▸ Required action
Stop after the line with "has width=882, height=720."; until then, please copy every line of the records word for word from the first.

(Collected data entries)
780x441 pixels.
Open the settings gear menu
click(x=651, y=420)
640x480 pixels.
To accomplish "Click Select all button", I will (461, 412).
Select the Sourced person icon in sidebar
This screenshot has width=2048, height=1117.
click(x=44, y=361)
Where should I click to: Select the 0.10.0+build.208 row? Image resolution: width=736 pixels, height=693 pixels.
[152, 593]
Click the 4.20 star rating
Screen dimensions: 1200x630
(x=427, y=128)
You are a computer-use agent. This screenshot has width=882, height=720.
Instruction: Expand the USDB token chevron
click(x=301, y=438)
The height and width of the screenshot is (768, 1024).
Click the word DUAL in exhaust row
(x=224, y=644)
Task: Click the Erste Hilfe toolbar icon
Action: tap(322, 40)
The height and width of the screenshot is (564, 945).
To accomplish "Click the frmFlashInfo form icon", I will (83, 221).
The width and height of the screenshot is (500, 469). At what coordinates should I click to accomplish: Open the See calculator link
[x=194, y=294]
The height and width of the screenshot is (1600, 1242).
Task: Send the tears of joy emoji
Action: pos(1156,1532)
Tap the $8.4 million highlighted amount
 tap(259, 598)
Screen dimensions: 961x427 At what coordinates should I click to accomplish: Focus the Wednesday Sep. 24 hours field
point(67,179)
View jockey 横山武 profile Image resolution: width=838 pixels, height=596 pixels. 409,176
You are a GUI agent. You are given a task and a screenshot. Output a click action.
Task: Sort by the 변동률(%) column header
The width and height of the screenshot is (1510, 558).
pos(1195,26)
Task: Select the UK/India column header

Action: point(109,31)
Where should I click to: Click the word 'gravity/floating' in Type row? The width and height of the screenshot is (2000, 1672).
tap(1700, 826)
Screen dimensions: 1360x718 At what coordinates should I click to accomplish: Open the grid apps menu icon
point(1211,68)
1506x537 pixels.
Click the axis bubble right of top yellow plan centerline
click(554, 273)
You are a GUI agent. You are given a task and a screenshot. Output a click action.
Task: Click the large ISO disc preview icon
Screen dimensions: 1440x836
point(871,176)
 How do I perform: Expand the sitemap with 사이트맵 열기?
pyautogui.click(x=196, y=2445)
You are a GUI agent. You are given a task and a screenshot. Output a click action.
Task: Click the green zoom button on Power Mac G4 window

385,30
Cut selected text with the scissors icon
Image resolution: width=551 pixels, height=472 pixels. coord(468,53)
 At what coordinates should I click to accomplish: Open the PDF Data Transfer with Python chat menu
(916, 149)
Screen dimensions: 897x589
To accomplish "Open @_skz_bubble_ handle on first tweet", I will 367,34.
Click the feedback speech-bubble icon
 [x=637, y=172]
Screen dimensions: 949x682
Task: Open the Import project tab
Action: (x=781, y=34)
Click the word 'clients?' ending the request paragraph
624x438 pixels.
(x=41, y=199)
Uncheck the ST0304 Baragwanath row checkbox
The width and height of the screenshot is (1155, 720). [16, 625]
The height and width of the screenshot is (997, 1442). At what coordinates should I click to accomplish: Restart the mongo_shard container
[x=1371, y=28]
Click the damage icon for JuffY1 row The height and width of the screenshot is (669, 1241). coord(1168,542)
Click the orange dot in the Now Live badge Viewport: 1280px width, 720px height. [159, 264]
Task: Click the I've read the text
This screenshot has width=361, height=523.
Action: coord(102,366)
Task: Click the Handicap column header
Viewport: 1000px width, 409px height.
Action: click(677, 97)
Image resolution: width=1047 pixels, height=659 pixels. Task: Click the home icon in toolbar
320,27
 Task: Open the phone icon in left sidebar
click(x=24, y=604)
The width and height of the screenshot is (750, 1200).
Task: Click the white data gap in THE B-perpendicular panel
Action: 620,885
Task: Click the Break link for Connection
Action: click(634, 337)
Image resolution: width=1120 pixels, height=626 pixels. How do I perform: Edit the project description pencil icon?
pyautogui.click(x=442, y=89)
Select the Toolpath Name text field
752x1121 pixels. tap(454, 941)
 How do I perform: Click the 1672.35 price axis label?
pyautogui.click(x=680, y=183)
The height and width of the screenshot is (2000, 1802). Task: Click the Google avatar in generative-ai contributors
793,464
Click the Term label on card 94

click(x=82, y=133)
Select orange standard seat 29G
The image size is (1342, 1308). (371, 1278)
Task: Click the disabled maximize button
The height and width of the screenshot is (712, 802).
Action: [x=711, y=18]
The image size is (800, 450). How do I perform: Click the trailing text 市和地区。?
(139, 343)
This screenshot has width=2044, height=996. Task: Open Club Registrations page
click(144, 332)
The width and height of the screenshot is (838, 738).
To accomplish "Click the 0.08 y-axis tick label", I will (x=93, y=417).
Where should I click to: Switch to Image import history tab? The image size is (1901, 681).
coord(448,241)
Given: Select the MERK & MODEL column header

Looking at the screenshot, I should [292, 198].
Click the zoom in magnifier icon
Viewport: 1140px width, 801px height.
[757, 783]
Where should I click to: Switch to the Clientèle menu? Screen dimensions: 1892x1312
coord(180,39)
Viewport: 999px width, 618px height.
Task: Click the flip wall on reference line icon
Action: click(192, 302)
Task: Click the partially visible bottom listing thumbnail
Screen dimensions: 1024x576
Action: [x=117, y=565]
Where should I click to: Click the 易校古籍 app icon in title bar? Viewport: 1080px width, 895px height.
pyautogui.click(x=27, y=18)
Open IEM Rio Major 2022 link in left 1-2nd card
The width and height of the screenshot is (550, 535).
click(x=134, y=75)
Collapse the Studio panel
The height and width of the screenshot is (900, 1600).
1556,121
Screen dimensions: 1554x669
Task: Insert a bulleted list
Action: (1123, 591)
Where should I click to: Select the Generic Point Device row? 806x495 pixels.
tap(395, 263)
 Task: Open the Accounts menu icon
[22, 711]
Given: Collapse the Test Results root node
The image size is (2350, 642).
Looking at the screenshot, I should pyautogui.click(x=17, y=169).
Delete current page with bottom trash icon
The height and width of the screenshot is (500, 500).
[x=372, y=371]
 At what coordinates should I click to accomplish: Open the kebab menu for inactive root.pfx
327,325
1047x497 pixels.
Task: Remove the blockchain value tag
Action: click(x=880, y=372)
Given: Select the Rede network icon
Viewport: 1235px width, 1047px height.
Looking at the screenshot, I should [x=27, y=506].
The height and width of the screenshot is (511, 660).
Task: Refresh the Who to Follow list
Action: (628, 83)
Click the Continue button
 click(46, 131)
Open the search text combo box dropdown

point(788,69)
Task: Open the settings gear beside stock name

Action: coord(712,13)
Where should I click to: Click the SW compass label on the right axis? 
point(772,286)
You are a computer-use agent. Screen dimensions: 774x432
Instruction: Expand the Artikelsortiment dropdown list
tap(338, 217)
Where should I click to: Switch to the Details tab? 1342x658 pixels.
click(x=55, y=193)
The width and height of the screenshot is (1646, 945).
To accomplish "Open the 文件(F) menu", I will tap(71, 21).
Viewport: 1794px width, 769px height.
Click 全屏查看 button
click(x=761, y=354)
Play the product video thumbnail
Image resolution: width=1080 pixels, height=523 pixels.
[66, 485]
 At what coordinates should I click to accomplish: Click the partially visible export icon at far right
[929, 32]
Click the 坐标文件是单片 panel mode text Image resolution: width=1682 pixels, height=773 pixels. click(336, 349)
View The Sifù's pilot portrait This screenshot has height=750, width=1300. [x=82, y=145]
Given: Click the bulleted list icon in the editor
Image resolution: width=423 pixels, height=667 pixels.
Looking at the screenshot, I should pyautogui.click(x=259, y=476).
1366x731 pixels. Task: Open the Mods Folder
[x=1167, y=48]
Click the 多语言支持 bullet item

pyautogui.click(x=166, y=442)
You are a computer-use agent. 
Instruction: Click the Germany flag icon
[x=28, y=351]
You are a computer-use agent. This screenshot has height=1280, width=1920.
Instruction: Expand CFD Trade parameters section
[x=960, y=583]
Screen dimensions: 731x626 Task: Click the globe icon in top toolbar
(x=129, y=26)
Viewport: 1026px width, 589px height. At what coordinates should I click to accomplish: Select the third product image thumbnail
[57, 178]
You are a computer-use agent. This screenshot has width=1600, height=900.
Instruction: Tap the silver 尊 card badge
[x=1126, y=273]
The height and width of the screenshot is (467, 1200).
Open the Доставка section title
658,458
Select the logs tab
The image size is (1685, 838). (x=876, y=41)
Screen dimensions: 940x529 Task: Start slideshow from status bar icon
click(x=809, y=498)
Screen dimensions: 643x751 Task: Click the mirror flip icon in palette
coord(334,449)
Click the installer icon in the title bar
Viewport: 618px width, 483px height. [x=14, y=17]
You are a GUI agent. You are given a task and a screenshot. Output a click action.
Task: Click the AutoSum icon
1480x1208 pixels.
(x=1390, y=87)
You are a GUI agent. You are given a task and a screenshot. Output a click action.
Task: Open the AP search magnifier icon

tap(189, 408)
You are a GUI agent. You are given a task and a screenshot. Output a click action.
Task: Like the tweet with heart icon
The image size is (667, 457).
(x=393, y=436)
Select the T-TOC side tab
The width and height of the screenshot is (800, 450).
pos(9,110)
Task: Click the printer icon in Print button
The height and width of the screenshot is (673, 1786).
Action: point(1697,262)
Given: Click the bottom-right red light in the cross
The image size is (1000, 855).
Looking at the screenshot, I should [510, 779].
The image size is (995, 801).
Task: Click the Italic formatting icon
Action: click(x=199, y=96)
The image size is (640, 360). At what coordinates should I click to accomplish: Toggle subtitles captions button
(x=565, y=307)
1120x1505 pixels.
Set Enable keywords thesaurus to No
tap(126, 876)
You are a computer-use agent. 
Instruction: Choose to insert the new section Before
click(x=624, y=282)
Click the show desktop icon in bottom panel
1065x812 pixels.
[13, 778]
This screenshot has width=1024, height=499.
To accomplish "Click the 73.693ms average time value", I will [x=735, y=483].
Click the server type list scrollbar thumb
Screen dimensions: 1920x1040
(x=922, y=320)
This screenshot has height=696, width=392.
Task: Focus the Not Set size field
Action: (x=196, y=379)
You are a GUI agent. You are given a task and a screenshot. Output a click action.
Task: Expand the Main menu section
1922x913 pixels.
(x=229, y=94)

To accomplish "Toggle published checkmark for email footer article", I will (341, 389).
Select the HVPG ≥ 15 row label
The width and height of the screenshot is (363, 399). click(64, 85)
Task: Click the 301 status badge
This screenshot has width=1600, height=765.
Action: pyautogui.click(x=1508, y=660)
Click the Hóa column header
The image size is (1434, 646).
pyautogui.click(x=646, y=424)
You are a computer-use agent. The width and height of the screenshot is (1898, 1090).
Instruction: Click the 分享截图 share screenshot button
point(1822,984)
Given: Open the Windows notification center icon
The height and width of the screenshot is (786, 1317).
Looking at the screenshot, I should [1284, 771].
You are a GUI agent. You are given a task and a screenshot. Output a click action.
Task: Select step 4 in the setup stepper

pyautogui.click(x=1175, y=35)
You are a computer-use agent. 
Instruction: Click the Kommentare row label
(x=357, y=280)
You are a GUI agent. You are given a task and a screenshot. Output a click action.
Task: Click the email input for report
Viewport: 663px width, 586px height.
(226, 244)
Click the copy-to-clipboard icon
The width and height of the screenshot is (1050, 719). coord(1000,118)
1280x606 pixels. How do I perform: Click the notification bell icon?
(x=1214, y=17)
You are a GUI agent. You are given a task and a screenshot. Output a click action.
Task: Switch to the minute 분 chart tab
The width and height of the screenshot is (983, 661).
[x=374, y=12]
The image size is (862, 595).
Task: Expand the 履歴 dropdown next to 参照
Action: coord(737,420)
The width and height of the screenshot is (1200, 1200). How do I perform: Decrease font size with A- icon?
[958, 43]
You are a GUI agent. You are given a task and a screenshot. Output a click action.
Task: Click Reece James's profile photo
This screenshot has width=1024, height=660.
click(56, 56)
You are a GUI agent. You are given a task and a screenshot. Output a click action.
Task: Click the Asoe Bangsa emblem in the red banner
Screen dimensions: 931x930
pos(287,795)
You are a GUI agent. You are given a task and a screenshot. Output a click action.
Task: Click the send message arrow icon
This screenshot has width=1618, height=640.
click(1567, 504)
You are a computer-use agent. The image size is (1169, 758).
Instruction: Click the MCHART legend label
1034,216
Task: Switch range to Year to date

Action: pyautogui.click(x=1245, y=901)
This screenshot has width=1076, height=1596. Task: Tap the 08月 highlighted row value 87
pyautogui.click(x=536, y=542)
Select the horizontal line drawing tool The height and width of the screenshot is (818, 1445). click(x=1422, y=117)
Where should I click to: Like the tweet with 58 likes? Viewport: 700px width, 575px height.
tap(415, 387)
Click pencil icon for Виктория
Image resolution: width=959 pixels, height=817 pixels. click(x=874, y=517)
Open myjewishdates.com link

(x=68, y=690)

▸ Completed exercise
780x441 pixels.
Open the settings gear menu
click(x=651, y=420)
640x480 pixels.
To accomplish "Click Select all button", I will (461, 412).
Select the Sourced person icon in sidebar
This screenshot has width=2048, height=1117.
click(x=44, y=361)
Where should I click to: Select the 0.10.0+build.208 row? Image resolution: width=736 pixels, height=693 pixels.
[152, 593]
Click the 4.20 star rating
Screen dimensions: 1200x630
(x=427, y=128)
You are a computer-use agent. This screenshot has width=882, height=720.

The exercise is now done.